== PROBLEM STATEMENT ==
Every line of the entries below that includes "from" belongs in the answer, copied as written.

MATERIALS PROVIDED section start

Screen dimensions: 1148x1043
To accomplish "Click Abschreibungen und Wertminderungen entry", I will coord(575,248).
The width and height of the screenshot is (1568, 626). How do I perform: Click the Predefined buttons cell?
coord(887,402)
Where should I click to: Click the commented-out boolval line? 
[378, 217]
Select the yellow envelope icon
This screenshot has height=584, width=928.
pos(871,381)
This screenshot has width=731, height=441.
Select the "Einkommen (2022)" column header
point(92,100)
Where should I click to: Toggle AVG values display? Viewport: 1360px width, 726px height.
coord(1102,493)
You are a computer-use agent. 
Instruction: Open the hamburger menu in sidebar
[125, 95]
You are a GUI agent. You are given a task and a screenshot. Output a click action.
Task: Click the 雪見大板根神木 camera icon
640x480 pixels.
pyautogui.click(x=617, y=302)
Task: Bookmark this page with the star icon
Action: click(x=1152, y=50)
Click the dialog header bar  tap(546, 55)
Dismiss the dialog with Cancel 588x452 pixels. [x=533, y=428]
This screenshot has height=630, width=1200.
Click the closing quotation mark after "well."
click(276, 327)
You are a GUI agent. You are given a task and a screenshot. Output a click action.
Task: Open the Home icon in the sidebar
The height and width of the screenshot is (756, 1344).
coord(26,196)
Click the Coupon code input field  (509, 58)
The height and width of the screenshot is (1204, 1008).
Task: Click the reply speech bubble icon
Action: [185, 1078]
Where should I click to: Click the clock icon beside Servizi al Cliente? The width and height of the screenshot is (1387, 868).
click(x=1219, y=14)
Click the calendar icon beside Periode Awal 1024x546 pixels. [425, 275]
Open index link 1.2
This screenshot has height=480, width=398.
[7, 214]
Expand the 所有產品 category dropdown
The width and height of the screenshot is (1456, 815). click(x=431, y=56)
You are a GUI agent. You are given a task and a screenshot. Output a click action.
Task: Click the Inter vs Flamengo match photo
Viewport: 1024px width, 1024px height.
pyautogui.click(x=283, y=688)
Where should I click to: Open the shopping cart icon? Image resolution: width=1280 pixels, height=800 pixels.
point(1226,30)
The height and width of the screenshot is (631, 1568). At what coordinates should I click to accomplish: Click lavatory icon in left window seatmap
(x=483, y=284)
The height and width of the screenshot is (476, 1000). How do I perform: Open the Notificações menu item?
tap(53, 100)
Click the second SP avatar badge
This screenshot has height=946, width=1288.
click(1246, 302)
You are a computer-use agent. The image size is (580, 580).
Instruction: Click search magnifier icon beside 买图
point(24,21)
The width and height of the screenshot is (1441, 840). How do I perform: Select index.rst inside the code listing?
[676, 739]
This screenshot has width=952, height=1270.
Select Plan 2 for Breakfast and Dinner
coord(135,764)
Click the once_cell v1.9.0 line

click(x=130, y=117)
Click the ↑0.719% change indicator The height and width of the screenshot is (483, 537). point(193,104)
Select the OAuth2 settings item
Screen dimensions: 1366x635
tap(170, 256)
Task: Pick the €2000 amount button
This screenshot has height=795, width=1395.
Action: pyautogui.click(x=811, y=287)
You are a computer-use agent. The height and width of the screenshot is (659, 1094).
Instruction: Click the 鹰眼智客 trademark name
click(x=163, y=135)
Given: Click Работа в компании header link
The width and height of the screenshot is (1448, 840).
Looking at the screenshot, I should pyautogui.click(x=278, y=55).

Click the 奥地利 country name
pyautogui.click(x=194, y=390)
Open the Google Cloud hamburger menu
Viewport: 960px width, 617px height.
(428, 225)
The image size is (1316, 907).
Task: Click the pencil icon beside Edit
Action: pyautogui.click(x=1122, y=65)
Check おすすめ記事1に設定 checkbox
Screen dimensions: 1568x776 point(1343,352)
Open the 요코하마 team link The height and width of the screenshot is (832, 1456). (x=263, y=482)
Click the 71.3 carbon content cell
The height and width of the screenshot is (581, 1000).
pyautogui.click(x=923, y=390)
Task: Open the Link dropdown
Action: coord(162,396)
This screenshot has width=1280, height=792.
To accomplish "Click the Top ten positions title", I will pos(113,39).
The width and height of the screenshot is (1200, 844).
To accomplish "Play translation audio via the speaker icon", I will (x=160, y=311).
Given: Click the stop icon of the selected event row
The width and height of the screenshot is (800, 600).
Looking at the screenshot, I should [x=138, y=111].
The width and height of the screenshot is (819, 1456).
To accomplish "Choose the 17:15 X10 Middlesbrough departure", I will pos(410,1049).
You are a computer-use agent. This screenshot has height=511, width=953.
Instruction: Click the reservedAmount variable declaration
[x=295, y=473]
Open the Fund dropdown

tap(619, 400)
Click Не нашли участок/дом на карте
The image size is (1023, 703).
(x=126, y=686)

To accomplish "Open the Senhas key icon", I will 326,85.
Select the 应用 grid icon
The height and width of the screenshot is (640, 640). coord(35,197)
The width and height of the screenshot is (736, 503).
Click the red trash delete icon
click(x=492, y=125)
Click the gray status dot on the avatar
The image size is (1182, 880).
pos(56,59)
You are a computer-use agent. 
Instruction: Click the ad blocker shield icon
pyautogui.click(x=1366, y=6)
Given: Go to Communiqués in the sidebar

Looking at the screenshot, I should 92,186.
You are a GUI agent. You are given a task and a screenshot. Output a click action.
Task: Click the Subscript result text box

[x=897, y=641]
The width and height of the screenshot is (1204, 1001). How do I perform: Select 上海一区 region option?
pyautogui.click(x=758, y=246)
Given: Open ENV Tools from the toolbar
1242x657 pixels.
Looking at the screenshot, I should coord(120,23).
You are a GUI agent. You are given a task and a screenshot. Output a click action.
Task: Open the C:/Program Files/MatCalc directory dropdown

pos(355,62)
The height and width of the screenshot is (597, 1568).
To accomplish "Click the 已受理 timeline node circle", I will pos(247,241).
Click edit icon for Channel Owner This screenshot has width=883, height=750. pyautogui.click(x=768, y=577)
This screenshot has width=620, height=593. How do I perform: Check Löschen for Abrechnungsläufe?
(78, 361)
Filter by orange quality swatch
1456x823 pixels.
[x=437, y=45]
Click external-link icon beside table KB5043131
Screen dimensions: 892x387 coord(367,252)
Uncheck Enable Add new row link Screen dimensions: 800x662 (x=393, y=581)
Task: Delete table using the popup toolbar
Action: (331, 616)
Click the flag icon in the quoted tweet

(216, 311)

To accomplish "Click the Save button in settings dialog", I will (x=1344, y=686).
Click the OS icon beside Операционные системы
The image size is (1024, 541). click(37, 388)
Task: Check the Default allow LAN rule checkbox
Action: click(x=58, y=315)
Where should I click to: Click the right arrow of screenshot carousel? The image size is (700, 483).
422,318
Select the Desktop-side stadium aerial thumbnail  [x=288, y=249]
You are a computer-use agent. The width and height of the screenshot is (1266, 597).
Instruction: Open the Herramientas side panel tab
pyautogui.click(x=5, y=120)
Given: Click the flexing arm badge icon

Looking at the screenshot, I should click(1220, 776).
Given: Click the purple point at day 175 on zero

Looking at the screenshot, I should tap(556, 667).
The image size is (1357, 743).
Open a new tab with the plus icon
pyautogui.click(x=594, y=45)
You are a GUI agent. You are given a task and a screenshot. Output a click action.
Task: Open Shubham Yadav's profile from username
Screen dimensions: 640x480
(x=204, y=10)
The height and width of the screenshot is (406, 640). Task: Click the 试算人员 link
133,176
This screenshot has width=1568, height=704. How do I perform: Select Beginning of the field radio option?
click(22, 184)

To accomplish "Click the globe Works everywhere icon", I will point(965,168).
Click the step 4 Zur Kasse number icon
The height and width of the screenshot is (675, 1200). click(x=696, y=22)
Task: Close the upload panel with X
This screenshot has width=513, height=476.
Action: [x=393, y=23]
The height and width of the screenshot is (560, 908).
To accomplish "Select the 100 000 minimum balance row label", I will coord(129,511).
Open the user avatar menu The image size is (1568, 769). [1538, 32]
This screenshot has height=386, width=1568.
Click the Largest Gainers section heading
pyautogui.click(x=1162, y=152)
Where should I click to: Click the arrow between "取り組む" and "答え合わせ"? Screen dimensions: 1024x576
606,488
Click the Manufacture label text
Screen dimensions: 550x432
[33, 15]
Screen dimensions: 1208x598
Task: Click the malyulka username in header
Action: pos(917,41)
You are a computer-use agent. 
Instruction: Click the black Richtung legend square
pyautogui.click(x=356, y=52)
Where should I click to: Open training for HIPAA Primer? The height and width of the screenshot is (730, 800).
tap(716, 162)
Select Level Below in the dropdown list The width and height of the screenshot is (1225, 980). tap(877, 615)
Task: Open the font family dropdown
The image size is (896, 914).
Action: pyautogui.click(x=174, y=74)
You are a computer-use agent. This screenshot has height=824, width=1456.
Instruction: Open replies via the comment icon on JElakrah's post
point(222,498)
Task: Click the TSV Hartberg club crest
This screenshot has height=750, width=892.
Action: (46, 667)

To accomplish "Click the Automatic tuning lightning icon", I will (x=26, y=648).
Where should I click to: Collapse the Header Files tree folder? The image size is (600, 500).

MATERIALS PROVIDED section end

== YOUR SOLUTION ==
Given: Open ENV Tools from the toolbar
Task: Open Shubham Yadav's profile from username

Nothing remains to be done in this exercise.